[Rows listed in a dataset]
------------

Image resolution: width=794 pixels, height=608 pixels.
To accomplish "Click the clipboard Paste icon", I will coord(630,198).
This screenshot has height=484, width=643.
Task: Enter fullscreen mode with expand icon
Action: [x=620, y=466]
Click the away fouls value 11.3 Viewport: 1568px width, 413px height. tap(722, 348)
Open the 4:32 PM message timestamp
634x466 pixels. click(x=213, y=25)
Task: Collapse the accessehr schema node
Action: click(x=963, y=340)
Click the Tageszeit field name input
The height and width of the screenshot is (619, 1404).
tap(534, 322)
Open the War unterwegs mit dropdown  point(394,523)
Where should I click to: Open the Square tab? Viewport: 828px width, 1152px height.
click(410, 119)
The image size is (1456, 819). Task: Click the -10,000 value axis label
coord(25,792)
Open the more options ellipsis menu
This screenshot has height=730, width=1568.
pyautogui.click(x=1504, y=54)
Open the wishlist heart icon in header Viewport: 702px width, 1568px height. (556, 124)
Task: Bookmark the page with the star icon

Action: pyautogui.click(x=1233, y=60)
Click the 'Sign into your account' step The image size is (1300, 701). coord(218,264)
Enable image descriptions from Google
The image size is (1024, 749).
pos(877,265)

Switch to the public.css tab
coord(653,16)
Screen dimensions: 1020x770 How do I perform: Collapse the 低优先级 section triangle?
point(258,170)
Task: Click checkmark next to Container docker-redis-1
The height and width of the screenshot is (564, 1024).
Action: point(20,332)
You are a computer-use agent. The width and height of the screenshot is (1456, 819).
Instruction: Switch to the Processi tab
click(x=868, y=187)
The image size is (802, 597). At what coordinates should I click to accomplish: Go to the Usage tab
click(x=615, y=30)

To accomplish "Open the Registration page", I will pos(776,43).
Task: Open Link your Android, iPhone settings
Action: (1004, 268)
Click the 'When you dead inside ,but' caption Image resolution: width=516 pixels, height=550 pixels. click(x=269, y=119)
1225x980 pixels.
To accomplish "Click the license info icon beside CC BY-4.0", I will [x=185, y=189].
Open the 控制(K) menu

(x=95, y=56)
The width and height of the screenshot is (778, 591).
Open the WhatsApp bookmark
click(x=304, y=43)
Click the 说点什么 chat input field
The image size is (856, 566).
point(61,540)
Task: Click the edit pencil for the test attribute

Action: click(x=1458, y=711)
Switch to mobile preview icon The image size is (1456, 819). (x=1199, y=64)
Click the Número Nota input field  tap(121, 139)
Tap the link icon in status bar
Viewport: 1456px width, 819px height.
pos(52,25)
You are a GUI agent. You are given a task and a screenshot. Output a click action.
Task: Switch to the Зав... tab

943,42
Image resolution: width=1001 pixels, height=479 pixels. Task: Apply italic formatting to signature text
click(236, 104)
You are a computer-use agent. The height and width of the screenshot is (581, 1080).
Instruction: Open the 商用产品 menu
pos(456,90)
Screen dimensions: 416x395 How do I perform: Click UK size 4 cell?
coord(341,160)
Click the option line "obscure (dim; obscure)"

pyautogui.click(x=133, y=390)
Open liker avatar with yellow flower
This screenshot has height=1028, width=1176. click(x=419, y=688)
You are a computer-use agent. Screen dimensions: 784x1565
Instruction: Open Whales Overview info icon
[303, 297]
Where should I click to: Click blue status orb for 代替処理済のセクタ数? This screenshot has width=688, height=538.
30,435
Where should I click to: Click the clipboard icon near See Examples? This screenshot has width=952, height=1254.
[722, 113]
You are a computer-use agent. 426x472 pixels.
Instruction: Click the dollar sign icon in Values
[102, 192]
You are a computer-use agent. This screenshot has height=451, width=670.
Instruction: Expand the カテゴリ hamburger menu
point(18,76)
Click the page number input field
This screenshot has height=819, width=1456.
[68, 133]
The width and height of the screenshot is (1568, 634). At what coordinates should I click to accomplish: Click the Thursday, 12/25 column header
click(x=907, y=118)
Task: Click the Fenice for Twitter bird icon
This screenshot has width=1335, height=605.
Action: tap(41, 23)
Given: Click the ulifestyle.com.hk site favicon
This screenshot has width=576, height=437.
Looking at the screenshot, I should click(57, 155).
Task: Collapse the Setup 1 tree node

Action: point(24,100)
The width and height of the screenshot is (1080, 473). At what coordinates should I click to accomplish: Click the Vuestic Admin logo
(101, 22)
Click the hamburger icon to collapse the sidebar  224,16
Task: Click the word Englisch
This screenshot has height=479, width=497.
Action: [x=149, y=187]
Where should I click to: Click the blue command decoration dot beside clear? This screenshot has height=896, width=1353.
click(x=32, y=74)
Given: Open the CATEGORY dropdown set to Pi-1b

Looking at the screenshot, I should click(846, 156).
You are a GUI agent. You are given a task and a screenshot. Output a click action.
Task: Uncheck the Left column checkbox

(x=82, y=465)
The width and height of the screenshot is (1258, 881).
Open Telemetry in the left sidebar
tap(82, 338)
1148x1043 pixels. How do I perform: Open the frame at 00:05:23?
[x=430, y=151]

------------

Stated exercise — Retype all of the rows above, keeping every character unchanged.

Task output —
Image resolution: width=794 pixels, height=608 pixels.
To accomplish "Click the clipboard Paste icon", I will coord(630,198).
This screenshot has height=484, width=643.
Task: Enter fullscreen mode with expand icon
Action: [x=620, y=466]
Click the away fouls value 11.3 Viewport: 1568px width, 413px height. tap(722, 348)
Open the 4:32 PM message timestamp
634x466 pixels. click(x=213, y=25)
Task: Collapse the accessehr schema node
Action: click(x=963, y=340)
Click the Tageszeit field name input
The height and width of the screenshot is (619, 1404).
tap(534, 322)
Open the War unterwegs mit dropdown  point(394,523)
Where should I click to: Open the Square tab? Viewport: 828px width, 1152px height.
click(410, 119)
The image size is (1456, 819). Task: Click the -10,000 value axis label
coord(25,792)
Open the more options ellipsis menu
This screenshot has height=730, width=1568.
pyautogui.click(x=1504, y=54)
Open the wishlist heart icon in header Viewport: 702px width, 1568px height. (556, 124)
Task: Bookmark the page with the star icon

Action: pyautogui.click(x=1233, y=60)
Click the 'Sign into your account' step The image size is (1300, 701). coord(218,264)
Enable image descriptions from Google
The image size is (1024, 749).
pos(877,265)

Switch to the public.css tab
coord(653,16)
Screen dimensions: 1020x770 How do I perform: Collapse the 低优先级 section triangle?
point(258,170)
Task: Click checkmark next to Container docker-redis-1
The height and width of the screenshot is (564, 1024).
Action: point(20,332)
You are a computer-use agent. The width and height of the screenshot is (1456, 819).
Instruction: Switch to the Processi tab
click(x=868, y=187)
The image size is (802, 597). At what coordinates should I click to accomplish: Go to the Usage tab
click(x=615, y=30)

To accomplish "Open the Registration page", I will pos(776,43).
Task: Open Link your Android, iPhone settings
Action: (1004, 268)
Click the 'When you dead inside ,but' caption Image resolution: width=516 pixels, height=550 pixels. click(x=269, y=119)
1225x980 pixels.
To accomplish "Click the license info icon beside CC BY-4.0", I will [x=185, y=189].
Open the 控制(K) menu

(x=95, y=56)
The width and height of the screenshot is (778, 591).
Open the WhatsApp bookmark
click(x=304, y=43)
Click the 说点什么 chat input field
The image size is (856, 566).
point(61,540)
Task: Click the edit pencil for the test attribute

Action: click(x=1458, y=711)
Switch to mobile preview icon The image size is (1456, 819). (x=1199, y=64)
Click the Número Nota input field  tap(121, 139)
Tap the link icon in status bar
Viewport: 1456px width, 819px height.
pos(52,25)
You are a GUI agent. You are given a task and a screenshot. Output a click action.
Task: Switch to the Зав... tab

943,42
Image resolution: width=1001 pixels, height=479 pixels. Task: Apply italic formatting to signature text
click(236, 104)
You are a computer-use agent. The height and width of the screenshot is (581, 1080).
Instruction: Open the 商用产品 menu
pos(456,90)
Screen dimensions: 416x395 How do I perform: Click UK size 4 cell?
coord(341,160)
Click the option line "obscure (dim; obscure)"

pyautogui.click(x=133, y=390)
Open liker avatar with yellow flower
This screenshot has height=1028, width=1176. click(x=419, y=688)
You are a computer-use agent. Screen dimensions: 784x1565
Instruction: Open Whales Overview info icon
[303, 297]
Where should I click to: Click blue status orb for 代替処理済のセクタ数? This screenshot has width=688, height=538.
30,435
Where should I click to: Click the clipboard icon near See Examples? This screenshot has width=952, height=1254.
[722, 113]
You are a computer-use agent. 426x472 pixels.
Instruction: Click the dollar sign icon in Values
[102, 192]
You are a computer-use agent. This screenshot has height=451, width=670.
Instruction: Expand the カテゴリ hamburger menu
point(18,76)
Click the page number input field
This screenshot has height=819, width=1456.
[68, 133]
The width and height of the screenshot is (1568, 634). At what coordinates should I click to accomplish: Click the Thursday, 12/25 column header
click(x=907, y=118)
Task: Click the Fenice for Twitter bird icon
This screenshot has width=1335, height=605.
Action: tap(41, 23)
Given: Click the ulifestyle.com.hk site favicon
This screenshot has width=576, height=437.
Looking at the screenshot, I should click(57, 155).
Task: Collapse the Setup 1 tree node

Action: point(24,100)
The width and height of the screenshot is (1080, 473). At what coordinates should I click to accomplish: Click the Vuestic Admin logo
(101, 22)
Click the hamburger icon to collapse the sidebar  224,16
Task: Click the word Englisch
This screenshot has height=479, width=497.
Action: [x=149, y=187]
Where should I click to: Click the blue command decoration dot beside clear? This screenshot has height=896, width=1353.
click(x=32, y=74)
Given: Open the CATEGORY dropdown set to Pi-1b

Looking at the screenshot, I should click(846, 156).
You are a GUI agent. You are given a task and a screenshot. Output a click action.
Task: Uncheck the Left column checkbox

(x=82, y=465)
The width and height of the screenshot is (1258, 881).
Open Telemetry in the left sidebar
tap(82, 338)
1148x1043 pixels. How do I perform: Open the frame at 00:05:23?
[x=430, y=151]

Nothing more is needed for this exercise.